В этом фильме американский социализирующий триумвират — счет в банке, личный врач и услуги авдоката — так или иначе задействован во всех сюжетогенных расстановках героев. Вводится такая масса новых второ– и третьестепенных, но с потенциями сюжетного роста персонажей (вроде взрослой вьетнамской лжедочери Кейна; полковника-биржевика, который считает себя настоящим ее отцом, но тоже ошибается; официантки из учрежденного основными персонажами ночного клуба, которые уже успели что-то украсть, следовательно, тоже рано или поздно предстанут на судебном разбирательстве и войдут в число ключевых сюжетных фигур), что городок Санта-Барбара уже должен был бы страдать перенаселенностью Мехико. Но в нем по-прежнему все друг с другом знакомы и все друг у друга на виду, как в каком-нибудь нашенском рабочем поселке.

Скоро следует ожидать замены сценаристов и введения нового названия фильма. Но и тогда сериал на самом деле будет продолжаться. Во-первых , герои и ситуации американского фильма уже внедрены российским телевидением в отечественное массовое сознание в качестве неустранимого реквизита. Как если бы мы имели в каждой стандартной квартире аудиовидеослоников, приросших к буфетам и комодам — несдвигаемым алтарям семейственности, расставание с которыми мыслимо лишь после евроремонта, а он нам только снится. Во-вторых , «Санта-Барбара» ; — даже если бы она и в самом деле закончилась долгожданным отстранением с позором от должности злодея прокурора Тиммонса — все равно сохранится в нашем эфире в качестве незыблемого элемента организации телевизионного времени. Поэтому нет смысла прекращать ее прокат, а следовательно, и производство.
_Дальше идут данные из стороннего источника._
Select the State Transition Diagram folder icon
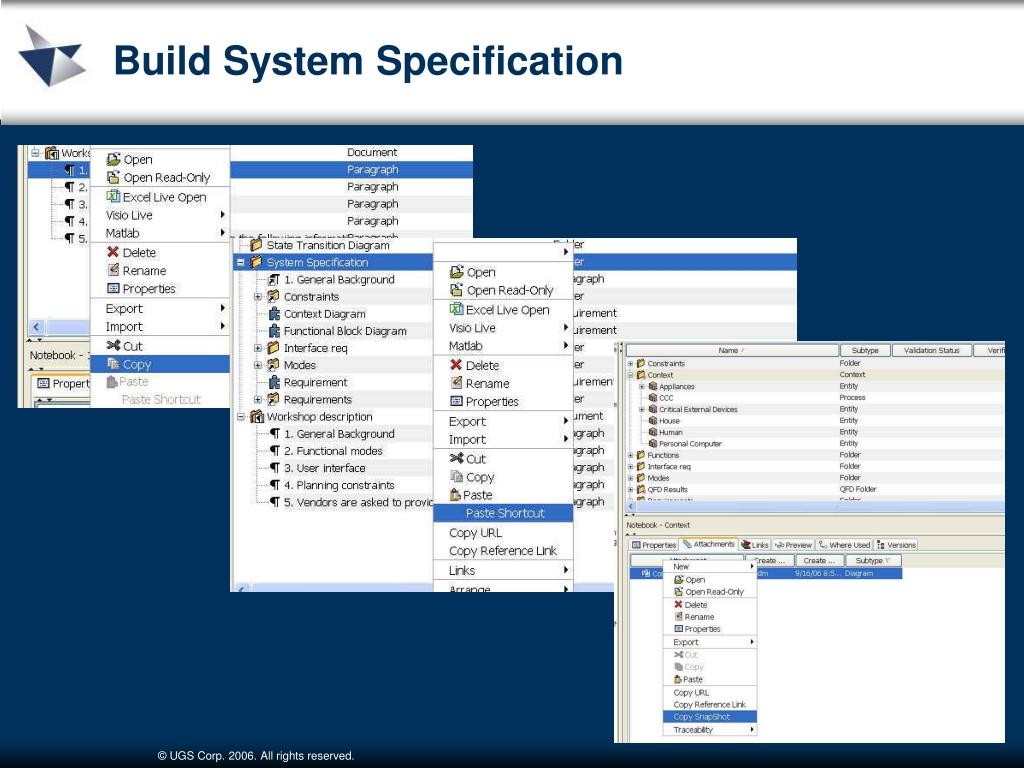click(x=257, y=245)
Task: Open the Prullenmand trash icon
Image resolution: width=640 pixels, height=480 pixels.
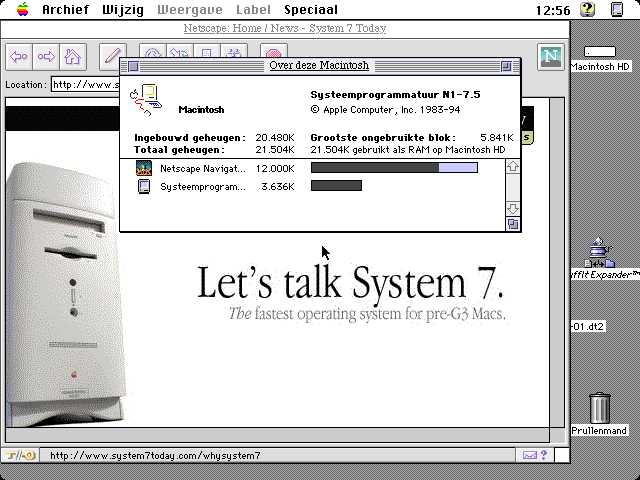Action: (x=600, y=408)
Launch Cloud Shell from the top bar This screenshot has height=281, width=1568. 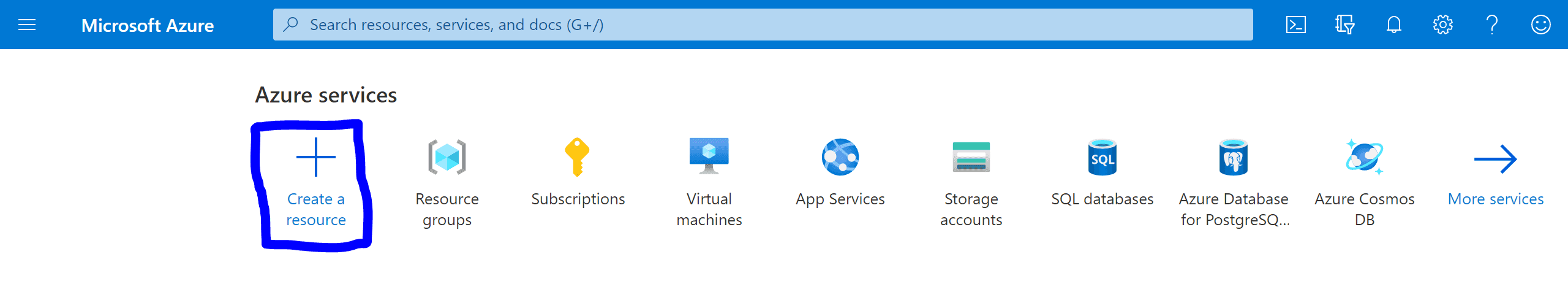pos(1295,25)
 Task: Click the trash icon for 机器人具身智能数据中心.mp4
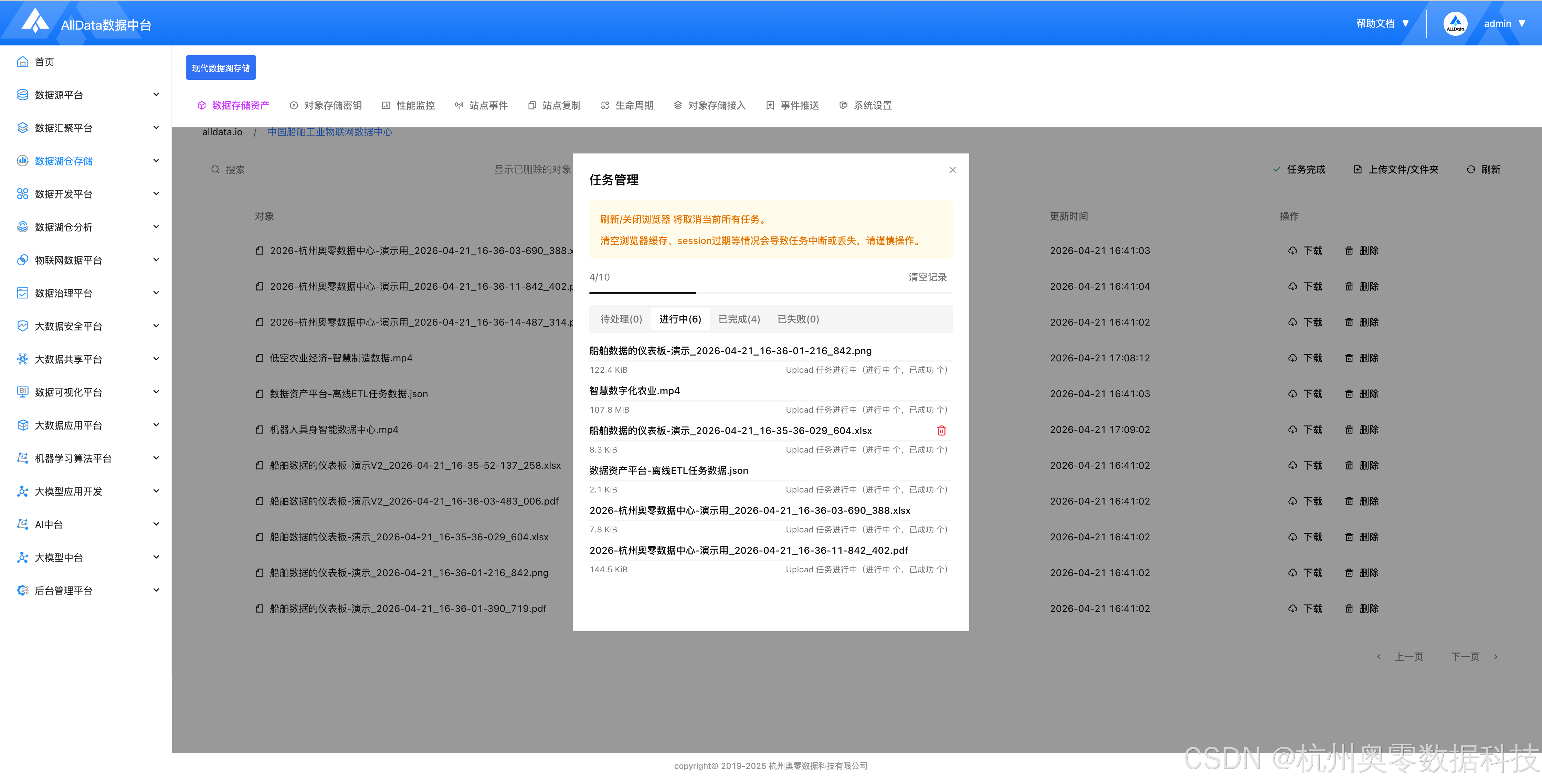1349,430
Вполне вероятно, что сценаристский дуэт Добсон-Добсон или команда, которая его сменит, будут работать лишь для российского рынка, как лишь на него рассчитывают ныне некоторые «всемирно известные» производители сигарет, растворимого кофе и шоколадок. Если так или иначе теледело «Санта-Барбары» будет жить, почему же не жить и ее телетелу?

 

Ролан Барт словно специально для нас — и прежних, и нынешних — сформулировал: «Чрезвычайно трудно одолеть миф изнутри, ибо само стремление к избавлению от него немедленно становится его жертвой; в конечном счете миф всегда означает сопротивление, которое ему оказывается»2. Что касается наших прежних мифов, то они «преодолены» — и тем самым утверждены — двояко.

Через оживление их в «Старых песнях о главном», а также в «Русских проектах», бенефисах Л. Зыкиной , И. Кобзона , Л. Лещенко , В. Толкуновой , возвращение вначале И. Кириллова, а затем и В.Леонтьевой в качестве теледикторов сразу в несколько телепередач, бесконечным прокатом фильмов типа «Волга-Волга» и «Васек Трубачев» по всем каналам.

Через вытеснение классических советских мифов заимствованными мифами «открытого общества», которые, со своей стороны, превратились в «главные песни о старом». В отличие от новогодних песенных проектов К. Эрнста и Л. Парфенова , где слова остались прежними, но радикально изменилась интонация — от нестилизованного целомудрия советских 30 — 60-х к постсоветской стилизованной сексапильности.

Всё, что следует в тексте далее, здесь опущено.